[Records from a dataset]
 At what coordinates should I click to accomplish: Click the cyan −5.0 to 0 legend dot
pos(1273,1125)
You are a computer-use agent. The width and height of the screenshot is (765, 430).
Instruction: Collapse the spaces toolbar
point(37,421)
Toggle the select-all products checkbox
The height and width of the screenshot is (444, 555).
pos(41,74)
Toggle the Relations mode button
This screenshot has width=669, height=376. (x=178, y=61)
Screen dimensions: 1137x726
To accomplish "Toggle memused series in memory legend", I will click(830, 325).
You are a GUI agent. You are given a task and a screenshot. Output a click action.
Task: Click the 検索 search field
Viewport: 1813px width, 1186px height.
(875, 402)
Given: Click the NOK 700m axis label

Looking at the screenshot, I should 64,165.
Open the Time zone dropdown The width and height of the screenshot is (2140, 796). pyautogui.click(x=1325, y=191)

== PROBLEM DESCRIPTION ==
Repeat only the lines above, from the first line of the entries through the line that contains "Screen dimensions: 1137x726", including both ends.

== ANSWER TO THIS TASK ==
 At what coordinates should I click to accomplish: Click the cyan −5.0 to 0 legend dot
pos(1273,1125)
You are a computer-use agent. The width and height of the screenshot is (765, 430).
Instruction: Collapse the spaces toolbar
point(37,421)
Toggle the select-all products checkbox
The height and width of the screenshot is (444, 555).
pos(41,74)
Toggle the Relations mode button
This screenshot has width=669, height=376. (x=178, y=61)
Screen dimensions: 1137x726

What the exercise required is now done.